Bende Terim'in kredisi bitmez. Her daim imparator olarak kalacaktır kazandırdıklarından ötürü. Sadece kupalardan, şampiyonluklardan ve gelirlerden bahsetmiyorum. Yetiştirdiği futbolculardan, futbol akademisi'ni kurmasından ya da rakiplere ayar veren söylemlerinden ötürü de değil. Asıl sebep bu takımın bugünkü "winner" titrini kazanmasında en çok emeği olan adam olması. Hem söylemleriyle hem de başardıklarıyla, pes etmeyişi ve finallerdeki performanslarıyla.
Enkaz vs laflarına gülüyorum. Takımı şampiyon yapıp, alabileceği(realist olarak) bütün kupaları alan, şampiyonlar ligi, kupa gelirleri ve oyuncu satışlarından milyonlarca euro gelir elde edilmesini sağlayan(Bu transfer paralarının bir kısmı kulübün kasasında, transfere harcanmadı), tribünleri dolduran, ürün sattıran bu adam enkaz bırakmış oluyorsa hepimize geçmiş olsun. Hani enkaz görmesek yiyeceğiz. Hem harcanan milyonlar hem de akabinde alınan 2. 3. 4. 5.'likler, boş statlar, satılmayan ürünler, şampiyonlar ligine gidememe ve arkada bırakılan leş kadrolara ne isim vereceğiz bu enkazsa? Gerçi Mancini'ye bıraktığı Sneijder-Melo-Drogba-Burak'lı falan kadroya dahi enkaz denildiğini gördü bu gözler(Takım şampiyon olup şampiyonlar ligine direkt katılıyor bu arada, gelirlerini hesaplayın). Bunun adı ya cahillik ya nankörlüktür.

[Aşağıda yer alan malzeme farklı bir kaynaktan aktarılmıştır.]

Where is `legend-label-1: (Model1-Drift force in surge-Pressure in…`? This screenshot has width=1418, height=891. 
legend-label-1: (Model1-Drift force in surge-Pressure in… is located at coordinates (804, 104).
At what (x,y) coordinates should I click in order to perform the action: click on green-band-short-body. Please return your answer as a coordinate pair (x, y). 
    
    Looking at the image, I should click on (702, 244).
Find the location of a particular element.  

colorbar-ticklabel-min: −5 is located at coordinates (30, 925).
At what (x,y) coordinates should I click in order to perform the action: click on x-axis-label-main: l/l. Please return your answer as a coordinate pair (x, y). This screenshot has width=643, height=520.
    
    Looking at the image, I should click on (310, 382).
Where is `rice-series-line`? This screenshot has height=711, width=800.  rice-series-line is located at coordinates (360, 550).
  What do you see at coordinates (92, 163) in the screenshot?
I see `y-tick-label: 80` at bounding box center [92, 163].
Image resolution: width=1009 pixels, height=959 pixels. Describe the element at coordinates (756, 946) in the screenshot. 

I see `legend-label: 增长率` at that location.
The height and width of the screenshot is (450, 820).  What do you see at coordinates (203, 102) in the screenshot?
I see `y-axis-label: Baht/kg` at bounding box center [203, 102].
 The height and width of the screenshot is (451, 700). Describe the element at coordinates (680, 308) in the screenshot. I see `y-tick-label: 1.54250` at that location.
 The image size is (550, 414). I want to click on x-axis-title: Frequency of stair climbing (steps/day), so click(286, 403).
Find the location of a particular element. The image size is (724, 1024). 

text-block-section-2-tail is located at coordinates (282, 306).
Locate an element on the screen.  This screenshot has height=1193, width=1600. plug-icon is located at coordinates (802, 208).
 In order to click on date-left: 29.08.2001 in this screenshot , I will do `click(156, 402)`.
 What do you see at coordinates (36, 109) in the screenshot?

Şimdi konuya gelirsek hocanın bilerek ve isteyerek Galatasaray'a zarar vereceğine, yetkilerini kişisel menfaati için kullanacağına inanmıyorum. İnanmak için de sebebim yok, komisyoncu vs diye 10 yılı aşkın bir süredir zırlayan bu güruhun aksine, elimde done olmadan kafama göre iftira atmak mizacım değil. Taktik-teknik olarak bir şey bilmeyen adamın birisi avrupa olmak üzere 20 tane kupa alabileceğine inanacak kadar da müptezel değilim. Lakin bizim gibi kurumlar şahsiyetlere güvenerek iş yapmazlar. Dolayısıyla hoca "ben düzeltirim, ben ederim" gibi düşünüyorsa dahi iş işten geçmiş olabilir. Şu aşamada beni ilgilendiren kısım bu takımın nasıl toparlanacağı ve bunu kimin yapabileceği. Sezon başlamadan yazdığımız bütün problemleri misliyle yaşıyoruz, ekstra sıkıntılarımız da var. Terim'li takımlarda default olarak gelen motivasyon ve disiplin kısmında dahi büyük arıza var. Kondisyon durumumuz da kötü. Oyuncuların birbiriyle alakası yok. Takım olmakla alakamız yok yani genel olarak teknik-taktik-ortak motivasyon vs ne koyarsanız koyun adını. Bunların hepsi eksi. En kötü durum ise düzelen, umut veren hiçbir şey yok. Bireysel performanslar da 2-3 oyuncu hariç dip yapmış vaziyette. Şartlar böyleyken kan değişikliğinin kısa vadede iyi geleceğini düşünüyorum çünkü hocanın bir hükmü kalmamış gibi takım üzerinde. Transfer dönemleriyle tehdit etmek dışında bir aksiyon almıyor bu koşmayan, disiplinsiz ve isteksiz oyuncu grubu için. Beni hayal kırıklığına uğratan kısım bu oldu aslında. He şunu da söyleyeyim eğer Terim bu adamları zamanında kadro dışı bıraksa gençlerle çıksa ve benzer sonuçlar alsaydı buradaki en azılı Belhanda-Naga-Mariano düşmanları dahi "Neden oynatılmadı" diye zırlayacaktı %100.